Start Document segment

Changing the colour of naturally pale walnut
Regarding technical tools, two Spanish companies have achieved results. An app provides information and brings transparency to the forest business, and solutions were developed by Asimov Efficiency for handling timber and veneer. The project has also enabled innovative manufacturing procedures to overcome the specific challenges of the European walnut. One restriction is the small diameter of logs; to overcome this limitation, WOODnat developed boards of mixed species. Naturally rather pale in colour, walnut wood normally commands less in the market, darker being associated with hardwoods like mahogany. In addition to the traditional technique of vaporising, WOODnat partners have developed two methods for darkening timber: using chemical dye and digital printing. A recent publication in Annals of Silvicultural Research (ASR) describes the process involving digital printing. The darkening procedure can also be seen on video.
The future walnut forest
“Research at the cutting edge of available knowledge was possible thanks to the support provided by CREA, but also thanks to the fact that walnut is a species with much added value.” Cueto envisages the next step should be to extend these methodologies to other species, with lower prices but much bigger impact on the European economy and landscape. A special issue of ASR anticipated soon will be dedicated to the main topics of the WOODnat project: plant production, forest models, mushroom cultivation and timber transformation. “This is also a tribute to Gaetano Castro and his family, a CREA researcher who contributed to the project despite illness which finally caused his death at the end of 2019,” concludes Cueto.

End Document segment

--- Problem A ---
List the main topics of the WOODnat project to which, according to the walnut text, a special issue of ASR will be dedicated.
The entries that follow are unrelated to the walnut text.

Start Dataset records

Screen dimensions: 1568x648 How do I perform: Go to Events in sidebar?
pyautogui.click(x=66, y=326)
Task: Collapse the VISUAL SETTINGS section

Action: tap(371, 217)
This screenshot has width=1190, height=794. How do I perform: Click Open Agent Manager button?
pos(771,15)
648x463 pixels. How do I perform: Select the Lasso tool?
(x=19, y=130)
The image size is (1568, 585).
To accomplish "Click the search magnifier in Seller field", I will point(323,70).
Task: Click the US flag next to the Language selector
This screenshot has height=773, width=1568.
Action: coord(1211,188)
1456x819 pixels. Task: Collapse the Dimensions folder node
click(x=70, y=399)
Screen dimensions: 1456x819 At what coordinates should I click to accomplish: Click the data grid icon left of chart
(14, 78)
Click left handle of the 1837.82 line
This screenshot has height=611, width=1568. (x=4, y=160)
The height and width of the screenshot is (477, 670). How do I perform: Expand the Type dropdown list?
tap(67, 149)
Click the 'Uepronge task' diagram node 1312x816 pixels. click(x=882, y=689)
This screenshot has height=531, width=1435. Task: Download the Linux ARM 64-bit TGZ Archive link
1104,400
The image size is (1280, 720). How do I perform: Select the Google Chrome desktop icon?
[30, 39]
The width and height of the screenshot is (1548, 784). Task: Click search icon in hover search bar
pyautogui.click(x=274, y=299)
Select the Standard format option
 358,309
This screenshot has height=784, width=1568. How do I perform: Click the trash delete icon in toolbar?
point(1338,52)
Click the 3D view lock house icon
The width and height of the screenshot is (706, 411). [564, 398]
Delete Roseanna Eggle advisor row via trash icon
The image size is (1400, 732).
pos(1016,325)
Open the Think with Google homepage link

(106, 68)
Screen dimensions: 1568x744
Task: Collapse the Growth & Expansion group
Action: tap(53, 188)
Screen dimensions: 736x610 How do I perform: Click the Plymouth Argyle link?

End Dataset records

--- Problem B ---
Reproduce the entries verbatim, beginning with the first line of the entries and continuing through the line containing "This screenshot has height=611, width=1568.".

--- Worked solution A ---
- Plant production
- Forest models
- Mushroom cultivation
- Timber transformation

--- Worked solution B ---
Screen dimensions: 1568x648 How do I perform: Go to Events in sidebar?
pyautogui.click(x=66, y=326)
Task: Collapse the VISUAL SETTINGS section

Action: tap(371, 217)
This screenshot has width=1190, height=794. How do I perform: Click Open Agent Manager button?
pos(771,15)
648x463 pixels. How do I perform: Select the Lasso tool?
(x=19, y=130)
The image size is (1568, 585).
To accomplish "Click the search magnifier in Seller field", I will point(323,70).
Task: Click the US flag next to the Language selector
This screenshot has height=773, width=1568.
Action: coord(1211,188)
1456x819 pixels. Task: Collapse the Dimensions folder node
click(x=70, y=399)
Screen dimensions: 1456x819 At what coordinates should I click to accomplish: Click the data grid icon left of chart
(14, 78)
Click left handle of the 1837.82 line
This screenshot has height=611, width=1568. (x=4, y=160)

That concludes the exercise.